“I started on a tablet chemo treatment,” she tells me. “And I’ve only just got on the right dose now. It’s trying to pull your immune system back enough for it to stop attacking itself, and allow your body to heal. It’s pretty dangerous – you have to have blood tests every two weeks, any mild cold you’re straight on antibiotics.
“For the first few months I couldn’t sleep. My mum has stage four cancer too, so two out of three of the family are really vulnerable. When you’re dealing with that level of threat, you can clash with the other people around you when you’re trying to find boundaries. And when you’re out, there’s a real assumption that if you’re young, you’re fine – people just walk up to you.”

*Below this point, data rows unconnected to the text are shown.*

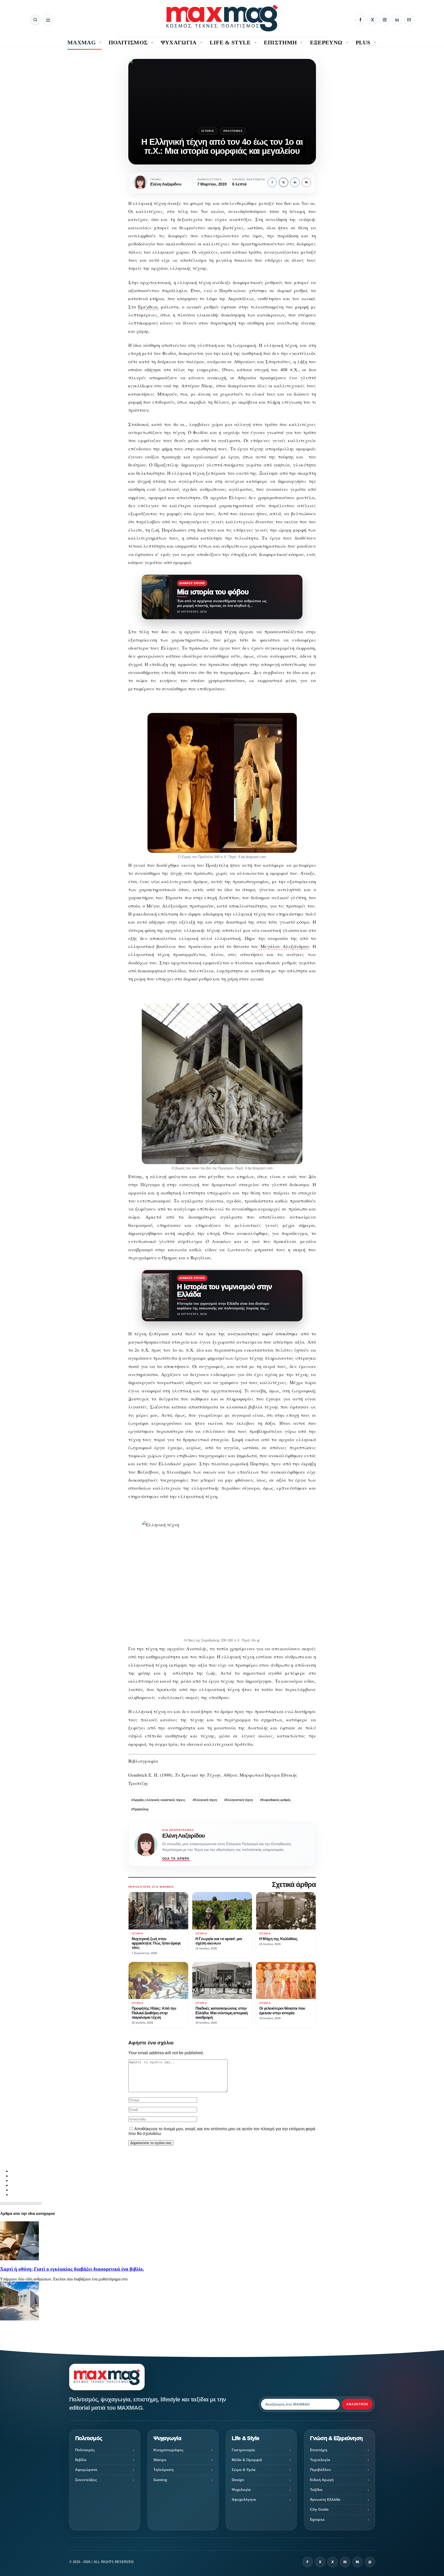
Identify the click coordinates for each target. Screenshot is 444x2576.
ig (345, 2562)
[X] (372, 20)
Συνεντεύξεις (86, 2480)
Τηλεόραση (163, 2470)
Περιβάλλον (320, 2470)
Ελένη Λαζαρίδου (183, 1835)
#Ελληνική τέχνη (205, 1800)
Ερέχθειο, (148, 307)
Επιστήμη (318, 2450)
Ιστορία (207, 130)
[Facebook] (360, 20)
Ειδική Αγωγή (322, 2480)
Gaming (160, 2480)
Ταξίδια (316, 2490)
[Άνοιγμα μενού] (48, 20)
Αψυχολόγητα (244, 2499)
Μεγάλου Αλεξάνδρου (283, 946)
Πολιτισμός (233, 130)
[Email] (409, 20)
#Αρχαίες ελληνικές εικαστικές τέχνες (158, 1800)
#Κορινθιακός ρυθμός (275, 1800)
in (295, 182)
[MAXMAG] (222, 18)
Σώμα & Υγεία (244, 2470)
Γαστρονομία (243, 2450)
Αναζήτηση (357, 2404)
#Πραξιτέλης (140, 1809)
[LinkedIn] (397, 20)
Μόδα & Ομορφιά (247, 2460)
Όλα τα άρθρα (176, 1858)
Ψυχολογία (241, 2490)
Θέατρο (159, 2460)
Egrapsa (317, 2519)
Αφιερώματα (86, 2470)
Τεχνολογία (320, 2460)
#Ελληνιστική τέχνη (238, 1800)
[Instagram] (385, 20)
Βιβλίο (81, 2460)
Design (238, 2480)
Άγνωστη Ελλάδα (325, 2499)
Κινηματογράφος (168, 2450)
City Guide (319, 2509)
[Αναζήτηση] (35, 20)
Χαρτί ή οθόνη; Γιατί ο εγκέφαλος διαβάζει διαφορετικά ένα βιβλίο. (72, 2269)
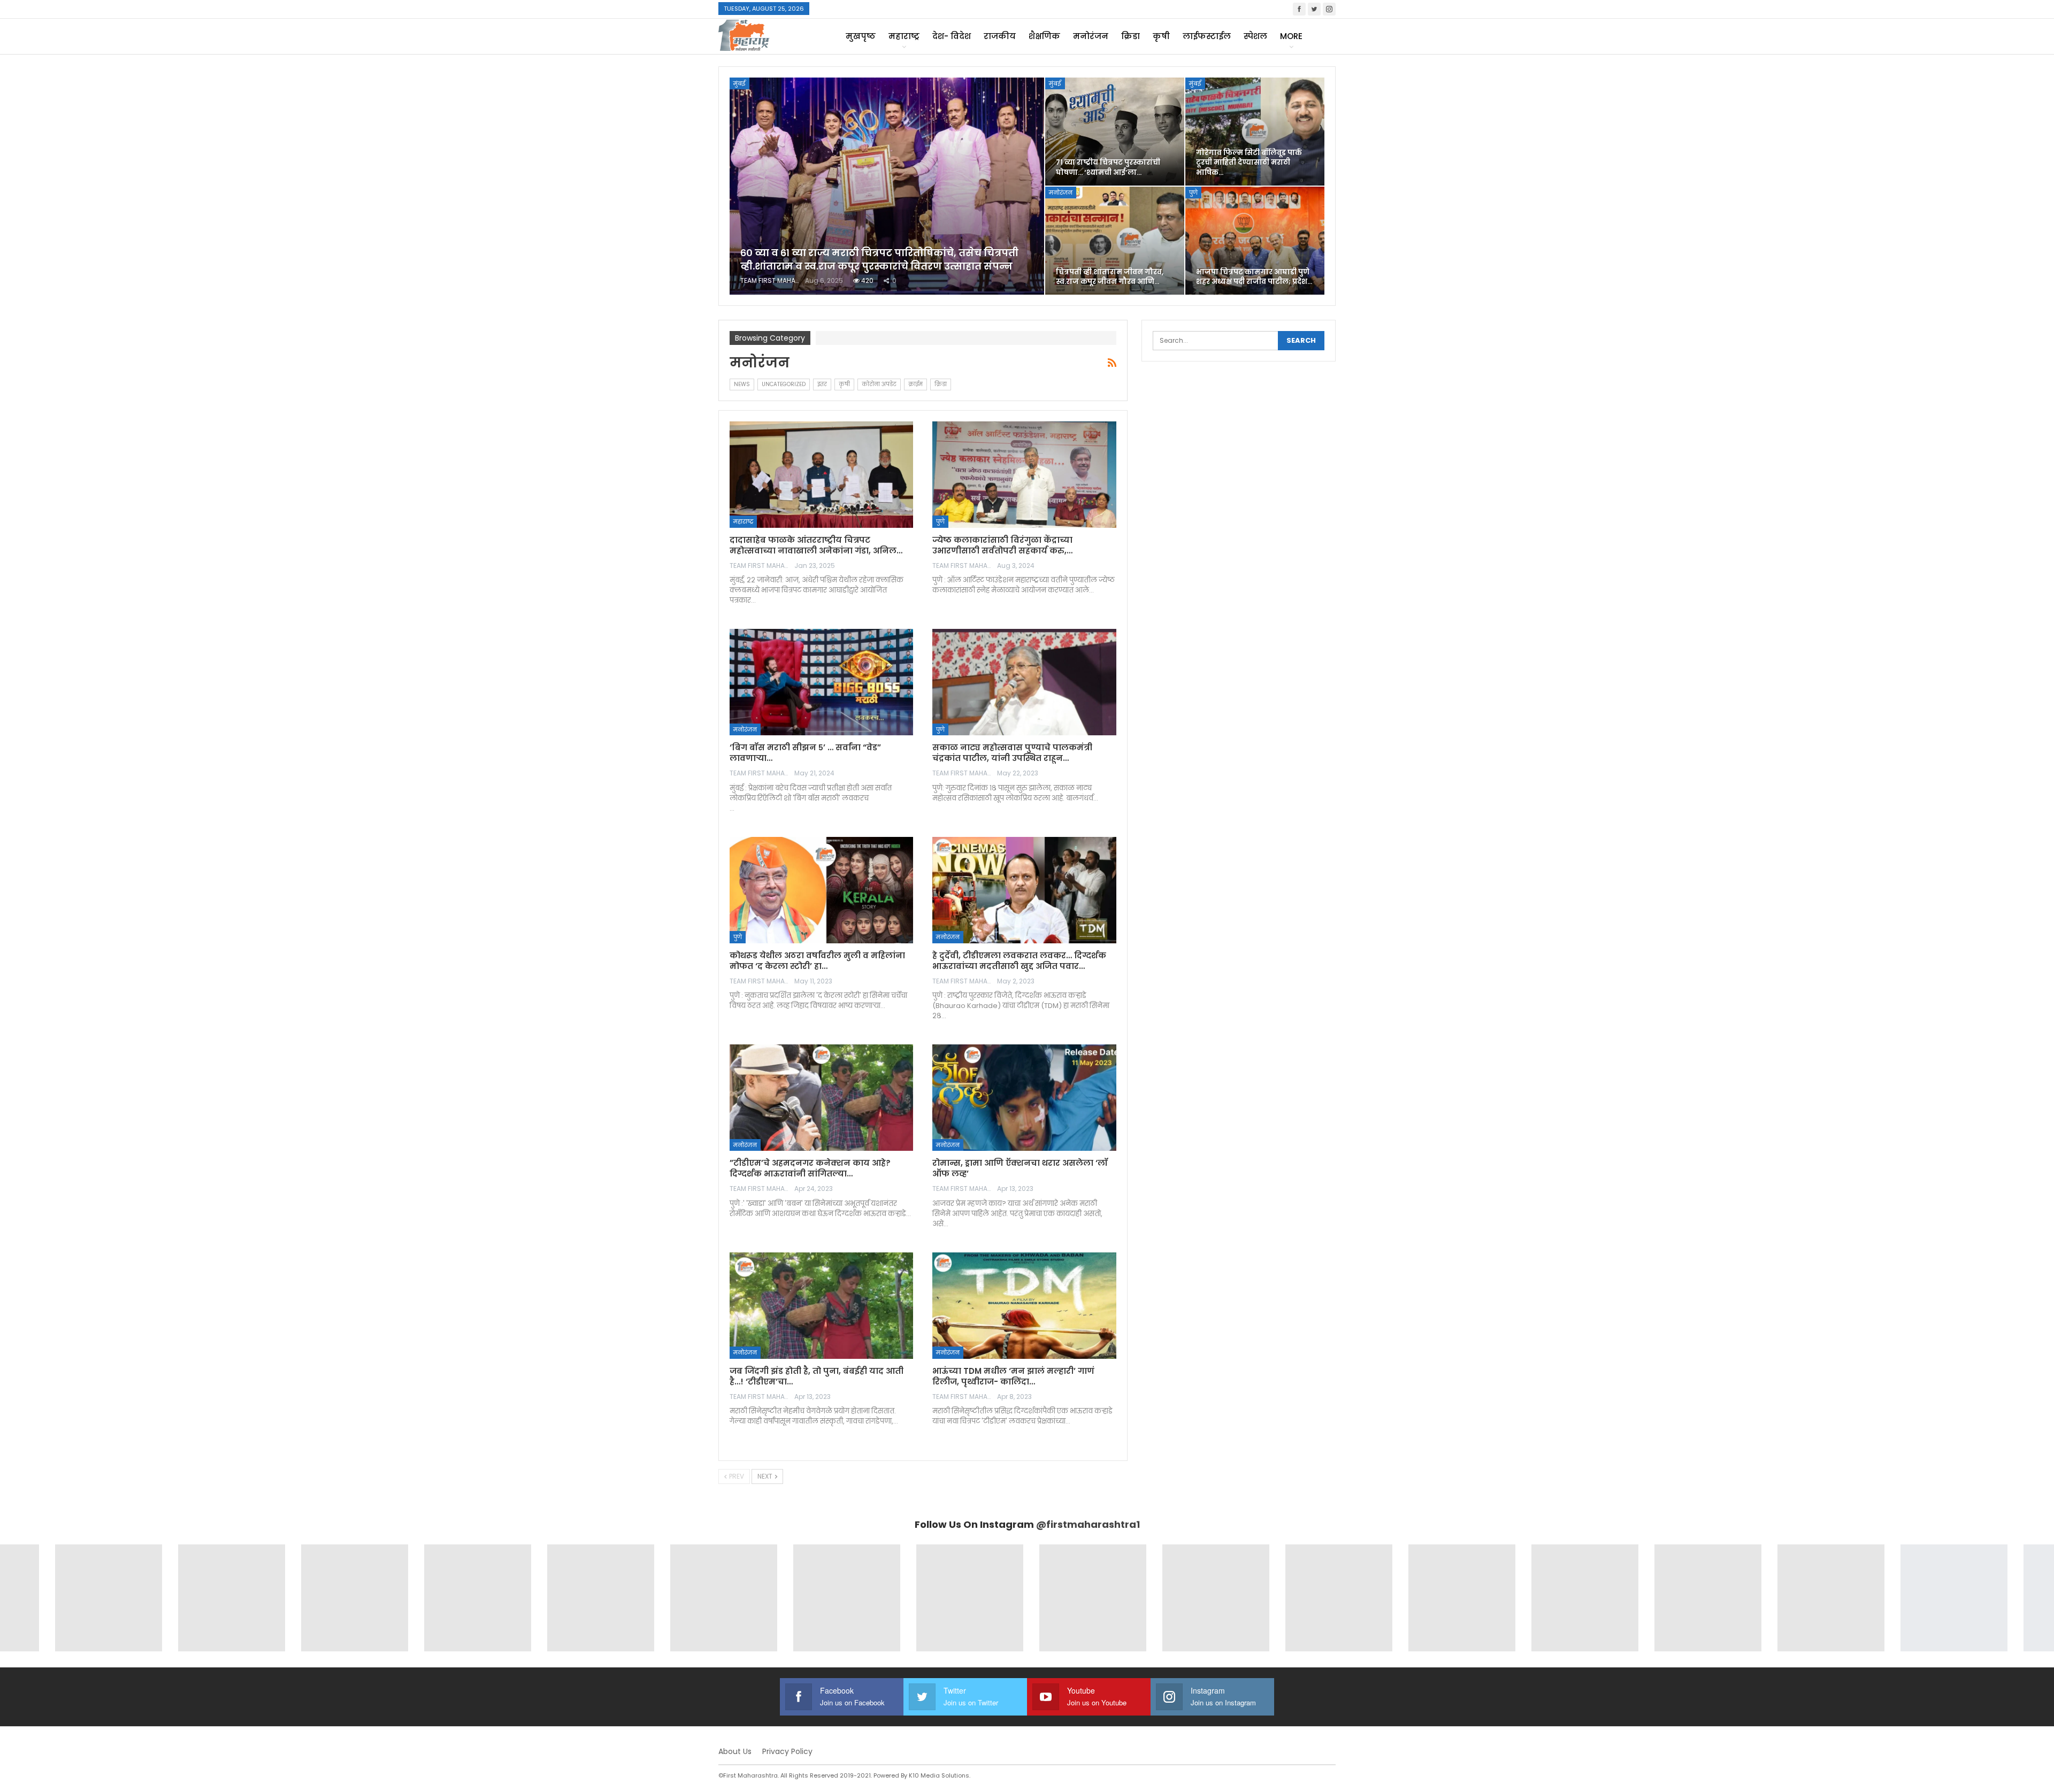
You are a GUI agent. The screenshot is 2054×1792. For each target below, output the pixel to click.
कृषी (1161, 36)
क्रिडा (1130, 36)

For indie-pop artist Bessie Turner, establishing such boundaries and navigating everyday life has been similarly tricky the past few months. “I spent lockdown in a flat in Highbury – me and my boyfriend were shielding. He took it so seriously, quite insistent on me not going out, and if I did, it was sunglasses, scarf, hat, don’t touch anything.”
The pandemic hit in the middle of a particularly turbulent period for Turner’s health. Having suffered from various urological conditions in her childhood and adolescence, at the beginning of 2019 she contracted a particularly dangerous case of sepsis, and was hospitalised.
“I was in intensive care, and very close to death. And it was all caused by kidney problems. I’m really prone to cystitis, a urine infection, and it travels up through my bladder to my kidneys. And I power through until I collapse and get very ill. My immunity and blood just aren’t very strong.”